You have not provided your data, so I have created an example using the mtcars dataset that is included in R. I have also chosen to use the modern {tidymodels} infrastructure to essentially replicate the approach shown above which uses {caret}, which has sort of been superseded by `tidymodels, even though it hasn't been deprecated, per se.
library(tidymodels)
library(themis)
set.seed(12345)
# Prepare some example data
data <-
mtcars %>%
mutate(vs = factor(vs))
# Split the data 70/30 for training/testing
train_test_split <- initial_split(data, 0.7, strata = 'vs')
# Extract training data
train <- training(train_test_split)
# Create 5-fold 3-repeat CV splits
cv_folds <- vfold_cv(train, v = 5, repeats = 3, strata = 'vs')
# Simple recipe with ROSE
rec <- recipe(vs ~ ., data = train) %>%
step_rose(vs)
# Specify model
model <- rand_forest(
mode = 'classification',
engine = 'randomForest',
mtry = tune(),
trees = tune(),
min_n = tune()
)
# Define workflow
wflow <- workflow(
preprocessor = rec,
spec = model
)
# Perform CV
res <-
tune_grid(
object = wflow,
resamples = cv_folds,
control = control_grid(save_pred = TRUE)
)
# Find the best hyperparameters for the randomForest model
best_hyperparams <- select_best(res)
# Add those hyperparams to the workflow
final_wflow <- finalize_workflow(wflow, best_hyperparams)

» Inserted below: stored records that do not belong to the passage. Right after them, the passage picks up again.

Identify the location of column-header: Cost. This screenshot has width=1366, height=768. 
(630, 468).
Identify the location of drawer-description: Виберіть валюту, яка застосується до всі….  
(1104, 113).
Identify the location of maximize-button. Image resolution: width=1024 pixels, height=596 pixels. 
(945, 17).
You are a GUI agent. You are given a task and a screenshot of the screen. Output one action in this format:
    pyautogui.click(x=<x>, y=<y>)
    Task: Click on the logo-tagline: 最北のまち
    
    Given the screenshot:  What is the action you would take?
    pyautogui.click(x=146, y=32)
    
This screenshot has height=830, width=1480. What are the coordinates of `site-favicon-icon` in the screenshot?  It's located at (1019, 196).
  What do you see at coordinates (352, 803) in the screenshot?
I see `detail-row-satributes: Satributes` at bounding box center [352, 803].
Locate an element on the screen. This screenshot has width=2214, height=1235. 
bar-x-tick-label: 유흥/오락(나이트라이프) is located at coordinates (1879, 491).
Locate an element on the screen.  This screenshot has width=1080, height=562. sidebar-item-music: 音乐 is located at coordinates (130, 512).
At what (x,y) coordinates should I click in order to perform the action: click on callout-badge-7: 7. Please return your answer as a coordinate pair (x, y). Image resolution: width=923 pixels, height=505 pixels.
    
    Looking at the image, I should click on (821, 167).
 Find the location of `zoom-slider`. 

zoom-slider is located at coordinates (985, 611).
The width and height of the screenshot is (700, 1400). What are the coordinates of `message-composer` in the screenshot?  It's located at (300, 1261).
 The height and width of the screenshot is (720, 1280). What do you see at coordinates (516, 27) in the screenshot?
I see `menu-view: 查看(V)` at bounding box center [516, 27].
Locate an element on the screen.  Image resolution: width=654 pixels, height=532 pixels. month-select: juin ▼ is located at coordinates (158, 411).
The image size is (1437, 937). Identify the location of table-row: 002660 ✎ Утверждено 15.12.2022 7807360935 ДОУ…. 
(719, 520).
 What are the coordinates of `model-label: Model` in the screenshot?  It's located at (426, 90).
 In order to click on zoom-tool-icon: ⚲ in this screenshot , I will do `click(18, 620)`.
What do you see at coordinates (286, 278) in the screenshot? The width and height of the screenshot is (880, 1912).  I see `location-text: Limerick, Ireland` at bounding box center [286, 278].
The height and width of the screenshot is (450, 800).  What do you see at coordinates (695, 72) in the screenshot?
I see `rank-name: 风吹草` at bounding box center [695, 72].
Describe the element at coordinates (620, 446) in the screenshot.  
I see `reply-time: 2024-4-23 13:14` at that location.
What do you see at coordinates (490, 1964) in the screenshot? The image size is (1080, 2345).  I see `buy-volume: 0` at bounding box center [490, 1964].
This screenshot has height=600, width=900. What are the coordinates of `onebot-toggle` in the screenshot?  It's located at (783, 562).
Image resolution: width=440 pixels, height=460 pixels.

# Fit the updated workflow to the whole train data
# Evaluate performance in the held-out test data
final_fit <- last_fit(final_wflow, train_test_split)
# Confusion matrix in the test data
collect_predictions(final_fit) %>%
conf_mat(vs, .pred_class)
#> Truth
#> Prediction 0 1
#> 0 4 2
#> 1 2 3
This should provide a strong starting point to modify for your project.